┌─ DATA EXCERPTS

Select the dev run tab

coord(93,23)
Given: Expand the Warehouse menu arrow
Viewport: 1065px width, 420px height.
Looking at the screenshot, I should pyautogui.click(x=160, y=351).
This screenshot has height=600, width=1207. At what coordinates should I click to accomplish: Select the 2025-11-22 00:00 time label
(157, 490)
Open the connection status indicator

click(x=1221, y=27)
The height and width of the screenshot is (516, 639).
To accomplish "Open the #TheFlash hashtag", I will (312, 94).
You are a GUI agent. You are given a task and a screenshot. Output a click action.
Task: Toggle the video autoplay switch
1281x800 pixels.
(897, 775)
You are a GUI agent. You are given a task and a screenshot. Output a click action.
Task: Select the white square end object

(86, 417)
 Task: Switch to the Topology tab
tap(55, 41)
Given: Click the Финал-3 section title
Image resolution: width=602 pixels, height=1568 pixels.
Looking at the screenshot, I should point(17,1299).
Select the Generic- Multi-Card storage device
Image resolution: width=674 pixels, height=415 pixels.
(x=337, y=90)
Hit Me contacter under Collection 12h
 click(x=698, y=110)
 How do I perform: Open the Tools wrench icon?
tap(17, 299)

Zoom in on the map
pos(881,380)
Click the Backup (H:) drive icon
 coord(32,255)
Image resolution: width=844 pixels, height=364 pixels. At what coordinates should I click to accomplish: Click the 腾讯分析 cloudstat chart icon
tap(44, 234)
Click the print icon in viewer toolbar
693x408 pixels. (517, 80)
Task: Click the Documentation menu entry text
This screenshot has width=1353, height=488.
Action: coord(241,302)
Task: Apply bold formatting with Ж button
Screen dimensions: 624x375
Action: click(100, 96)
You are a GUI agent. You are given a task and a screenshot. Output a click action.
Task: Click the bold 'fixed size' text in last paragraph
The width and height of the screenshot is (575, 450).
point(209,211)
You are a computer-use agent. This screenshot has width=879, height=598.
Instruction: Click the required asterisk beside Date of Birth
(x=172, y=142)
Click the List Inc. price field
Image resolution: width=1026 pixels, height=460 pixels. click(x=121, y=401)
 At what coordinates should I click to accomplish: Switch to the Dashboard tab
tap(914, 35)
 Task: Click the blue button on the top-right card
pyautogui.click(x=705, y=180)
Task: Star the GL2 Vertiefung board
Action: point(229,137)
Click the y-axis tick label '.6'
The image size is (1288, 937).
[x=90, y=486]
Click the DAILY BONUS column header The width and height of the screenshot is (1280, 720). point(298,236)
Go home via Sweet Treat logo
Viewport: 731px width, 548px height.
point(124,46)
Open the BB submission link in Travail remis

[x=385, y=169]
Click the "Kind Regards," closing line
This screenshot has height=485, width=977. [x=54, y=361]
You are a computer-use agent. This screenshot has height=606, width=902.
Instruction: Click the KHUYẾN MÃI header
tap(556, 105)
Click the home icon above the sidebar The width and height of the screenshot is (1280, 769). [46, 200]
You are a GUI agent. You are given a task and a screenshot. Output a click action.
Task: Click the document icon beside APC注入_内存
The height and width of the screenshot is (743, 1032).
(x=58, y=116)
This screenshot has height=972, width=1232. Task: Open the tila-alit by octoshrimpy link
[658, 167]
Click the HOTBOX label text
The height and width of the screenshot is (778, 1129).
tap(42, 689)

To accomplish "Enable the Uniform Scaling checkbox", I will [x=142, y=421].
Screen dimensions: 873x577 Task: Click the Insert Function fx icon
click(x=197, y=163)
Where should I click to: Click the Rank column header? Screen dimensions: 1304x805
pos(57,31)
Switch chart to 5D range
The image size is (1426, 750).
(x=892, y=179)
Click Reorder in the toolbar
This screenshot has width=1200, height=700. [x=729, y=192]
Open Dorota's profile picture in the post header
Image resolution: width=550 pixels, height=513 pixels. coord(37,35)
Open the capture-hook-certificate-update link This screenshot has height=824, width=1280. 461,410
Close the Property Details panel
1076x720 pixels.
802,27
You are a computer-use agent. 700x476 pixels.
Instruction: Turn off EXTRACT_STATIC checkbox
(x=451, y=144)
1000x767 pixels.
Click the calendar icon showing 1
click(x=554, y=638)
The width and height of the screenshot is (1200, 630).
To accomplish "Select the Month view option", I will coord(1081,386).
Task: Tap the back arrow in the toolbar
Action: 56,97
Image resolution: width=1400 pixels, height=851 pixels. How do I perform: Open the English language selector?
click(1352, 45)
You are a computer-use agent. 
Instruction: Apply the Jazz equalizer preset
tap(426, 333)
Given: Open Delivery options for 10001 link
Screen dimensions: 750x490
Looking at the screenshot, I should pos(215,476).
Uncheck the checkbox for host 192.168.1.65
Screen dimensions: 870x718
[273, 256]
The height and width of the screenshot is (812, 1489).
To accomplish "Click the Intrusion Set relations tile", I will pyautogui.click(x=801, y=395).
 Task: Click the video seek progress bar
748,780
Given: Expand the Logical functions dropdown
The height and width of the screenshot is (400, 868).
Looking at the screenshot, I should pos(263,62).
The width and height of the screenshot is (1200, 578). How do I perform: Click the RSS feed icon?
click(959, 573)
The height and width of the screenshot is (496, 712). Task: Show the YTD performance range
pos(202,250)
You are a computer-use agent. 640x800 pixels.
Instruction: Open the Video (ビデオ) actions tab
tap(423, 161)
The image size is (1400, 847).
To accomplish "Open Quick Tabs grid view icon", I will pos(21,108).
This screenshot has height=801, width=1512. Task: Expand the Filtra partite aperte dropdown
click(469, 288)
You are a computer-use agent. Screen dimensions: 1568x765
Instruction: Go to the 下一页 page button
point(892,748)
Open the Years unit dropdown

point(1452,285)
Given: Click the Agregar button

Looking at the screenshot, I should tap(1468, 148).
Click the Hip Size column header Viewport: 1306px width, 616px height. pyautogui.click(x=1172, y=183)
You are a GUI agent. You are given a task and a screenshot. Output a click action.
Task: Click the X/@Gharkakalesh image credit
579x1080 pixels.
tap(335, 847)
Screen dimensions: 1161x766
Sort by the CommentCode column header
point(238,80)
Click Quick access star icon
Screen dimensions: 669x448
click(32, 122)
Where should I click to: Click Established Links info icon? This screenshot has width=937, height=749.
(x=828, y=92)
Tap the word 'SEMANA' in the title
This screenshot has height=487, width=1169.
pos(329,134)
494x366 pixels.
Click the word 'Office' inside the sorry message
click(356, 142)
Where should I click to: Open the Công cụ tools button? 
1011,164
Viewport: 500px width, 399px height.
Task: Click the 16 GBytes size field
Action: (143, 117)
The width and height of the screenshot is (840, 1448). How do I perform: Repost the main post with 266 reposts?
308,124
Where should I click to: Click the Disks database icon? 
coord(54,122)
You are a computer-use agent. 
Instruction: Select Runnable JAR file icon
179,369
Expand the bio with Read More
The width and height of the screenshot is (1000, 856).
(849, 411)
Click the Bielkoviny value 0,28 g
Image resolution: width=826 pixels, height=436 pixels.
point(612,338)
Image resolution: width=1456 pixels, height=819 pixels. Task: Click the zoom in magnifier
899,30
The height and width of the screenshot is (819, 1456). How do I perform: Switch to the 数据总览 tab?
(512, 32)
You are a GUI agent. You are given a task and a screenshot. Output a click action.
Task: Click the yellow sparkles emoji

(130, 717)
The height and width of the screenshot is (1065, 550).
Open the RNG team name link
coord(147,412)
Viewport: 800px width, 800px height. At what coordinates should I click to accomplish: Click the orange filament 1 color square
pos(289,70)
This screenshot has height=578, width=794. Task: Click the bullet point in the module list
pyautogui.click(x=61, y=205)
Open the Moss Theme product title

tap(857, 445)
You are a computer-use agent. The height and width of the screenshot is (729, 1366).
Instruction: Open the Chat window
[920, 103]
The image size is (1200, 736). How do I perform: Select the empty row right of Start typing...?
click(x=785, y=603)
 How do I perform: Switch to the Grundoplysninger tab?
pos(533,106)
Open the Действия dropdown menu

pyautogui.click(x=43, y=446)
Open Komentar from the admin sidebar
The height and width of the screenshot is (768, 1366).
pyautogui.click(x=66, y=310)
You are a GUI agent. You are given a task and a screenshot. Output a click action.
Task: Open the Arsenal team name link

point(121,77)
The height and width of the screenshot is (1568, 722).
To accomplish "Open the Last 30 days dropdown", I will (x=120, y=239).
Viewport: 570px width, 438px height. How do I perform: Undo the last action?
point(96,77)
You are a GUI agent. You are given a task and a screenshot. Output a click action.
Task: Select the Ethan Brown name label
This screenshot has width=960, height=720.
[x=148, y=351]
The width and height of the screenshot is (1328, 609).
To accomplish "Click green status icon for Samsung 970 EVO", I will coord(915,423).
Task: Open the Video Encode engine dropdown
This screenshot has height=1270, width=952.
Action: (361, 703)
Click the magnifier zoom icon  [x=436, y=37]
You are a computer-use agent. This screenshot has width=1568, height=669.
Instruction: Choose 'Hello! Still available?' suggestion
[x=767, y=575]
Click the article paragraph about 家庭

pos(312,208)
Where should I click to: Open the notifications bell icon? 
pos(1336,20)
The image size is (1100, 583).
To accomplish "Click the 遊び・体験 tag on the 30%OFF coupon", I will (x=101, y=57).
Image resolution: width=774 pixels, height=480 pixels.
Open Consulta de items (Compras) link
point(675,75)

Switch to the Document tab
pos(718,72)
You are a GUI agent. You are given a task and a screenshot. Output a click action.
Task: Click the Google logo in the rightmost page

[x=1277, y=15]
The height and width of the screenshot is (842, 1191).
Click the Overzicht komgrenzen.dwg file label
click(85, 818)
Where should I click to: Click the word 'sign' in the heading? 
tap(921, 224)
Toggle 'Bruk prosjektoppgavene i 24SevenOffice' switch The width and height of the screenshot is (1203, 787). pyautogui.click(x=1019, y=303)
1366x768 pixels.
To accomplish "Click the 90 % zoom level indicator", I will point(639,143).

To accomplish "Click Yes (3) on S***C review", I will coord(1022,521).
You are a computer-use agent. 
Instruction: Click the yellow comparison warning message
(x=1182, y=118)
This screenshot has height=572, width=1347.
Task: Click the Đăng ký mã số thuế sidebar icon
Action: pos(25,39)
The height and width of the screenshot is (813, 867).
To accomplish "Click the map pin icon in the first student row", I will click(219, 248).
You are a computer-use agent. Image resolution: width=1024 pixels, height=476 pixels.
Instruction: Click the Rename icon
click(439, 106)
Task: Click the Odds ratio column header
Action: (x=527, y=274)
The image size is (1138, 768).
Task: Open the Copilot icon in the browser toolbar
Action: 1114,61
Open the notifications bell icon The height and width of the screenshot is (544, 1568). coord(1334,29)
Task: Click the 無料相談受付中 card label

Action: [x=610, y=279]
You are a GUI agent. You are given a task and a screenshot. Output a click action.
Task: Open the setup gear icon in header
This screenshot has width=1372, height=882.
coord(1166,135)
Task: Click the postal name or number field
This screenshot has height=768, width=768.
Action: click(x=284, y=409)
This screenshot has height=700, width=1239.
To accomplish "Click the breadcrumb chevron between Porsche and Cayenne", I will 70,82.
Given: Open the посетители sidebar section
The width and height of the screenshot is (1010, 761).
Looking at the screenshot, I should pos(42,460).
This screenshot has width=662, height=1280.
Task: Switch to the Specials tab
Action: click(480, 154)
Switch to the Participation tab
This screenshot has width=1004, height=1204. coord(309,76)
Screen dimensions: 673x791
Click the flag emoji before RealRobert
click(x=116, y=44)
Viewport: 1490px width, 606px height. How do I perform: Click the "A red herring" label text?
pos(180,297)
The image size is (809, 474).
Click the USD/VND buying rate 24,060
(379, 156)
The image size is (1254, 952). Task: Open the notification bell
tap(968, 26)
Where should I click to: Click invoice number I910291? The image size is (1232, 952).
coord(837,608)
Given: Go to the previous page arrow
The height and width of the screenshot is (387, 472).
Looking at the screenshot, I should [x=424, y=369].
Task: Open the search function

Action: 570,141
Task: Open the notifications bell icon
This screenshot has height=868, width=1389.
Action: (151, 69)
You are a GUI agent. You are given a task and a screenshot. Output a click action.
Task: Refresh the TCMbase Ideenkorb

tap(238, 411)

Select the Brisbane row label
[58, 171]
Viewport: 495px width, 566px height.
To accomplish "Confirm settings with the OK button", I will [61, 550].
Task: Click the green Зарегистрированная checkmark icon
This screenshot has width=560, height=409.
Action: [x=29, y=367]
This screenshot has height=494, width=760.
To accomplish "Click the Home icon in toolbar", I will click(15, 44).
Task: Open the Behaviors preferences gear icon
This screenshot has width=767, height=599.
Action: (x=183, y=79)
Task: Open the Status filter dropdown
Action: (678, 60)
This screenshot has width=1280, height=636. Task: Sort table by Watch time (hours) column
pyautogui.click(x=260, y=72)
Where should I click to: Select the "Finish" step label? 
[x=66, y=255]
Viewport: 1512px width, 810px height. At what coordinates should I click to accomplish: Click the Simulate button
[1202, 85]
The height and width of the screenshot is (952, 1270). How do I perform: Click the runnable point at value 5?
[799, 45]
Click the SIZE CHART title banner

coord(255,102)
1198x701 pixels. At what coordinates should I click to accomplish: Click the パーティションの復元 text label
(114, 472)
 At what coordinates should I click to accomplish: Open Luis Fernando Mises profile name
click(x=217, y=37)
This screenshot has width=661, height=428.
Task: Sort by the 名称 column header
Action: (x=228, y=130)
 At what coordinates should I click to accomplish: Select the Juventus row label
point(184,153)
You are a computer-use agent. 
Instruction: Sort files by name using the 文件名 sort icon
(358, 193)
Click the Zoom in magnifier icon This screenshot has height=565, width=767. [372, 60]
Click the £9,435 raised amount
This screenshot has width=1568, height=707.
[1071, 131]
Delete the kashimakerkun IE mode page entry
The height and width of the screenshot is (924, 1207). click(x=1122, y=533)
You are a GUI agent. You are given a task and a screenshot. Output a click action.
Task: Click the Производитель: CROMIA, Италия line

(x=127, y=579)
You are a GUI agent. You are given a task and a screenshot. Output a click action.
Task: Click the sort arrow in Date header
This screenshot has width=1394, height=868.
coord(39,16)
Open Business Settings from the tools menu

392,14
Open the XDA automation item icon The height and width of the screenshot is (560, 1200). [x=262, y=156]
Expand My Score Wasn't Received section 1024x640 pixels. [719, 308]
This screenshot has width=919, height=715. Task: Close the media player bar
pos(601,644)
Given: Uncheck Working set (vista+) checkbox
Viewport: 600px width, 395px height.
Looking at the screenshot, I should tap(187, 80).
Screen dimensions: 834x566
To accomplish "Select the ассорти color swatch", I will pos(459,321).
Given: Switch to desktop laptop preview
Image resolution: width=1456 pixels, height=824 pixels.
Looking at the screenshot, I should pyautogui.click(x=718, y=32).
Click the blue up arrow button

└─

▶ _TASK_
The lines in the records above that include the word "computer" must be copied out.

▶ _TASK OUTPUT_
You are a computer-use agent. This screenshot has width=879, height=598.
You are a computer-use agent. This screenshot has height=606, width=902.
You are a computer-use agent. 700x476 pixels.
You are a computer-use agent. 
You are a computer-use agent. 640x800 pixels.
You are a computer-use agent. Screen dimensions: 1568x765
You are a computer-use agent. 
You are a computer-use agent. The height and width of the screenshot is (729, 1366).
You are a computer-use agent. This screenshot has width=1568, height=669.
You are a computer-use agent. 
You are a computer-use agent. Image resolution: width=1024 pixels, height=476 pixels.
You are a computer-use agent. 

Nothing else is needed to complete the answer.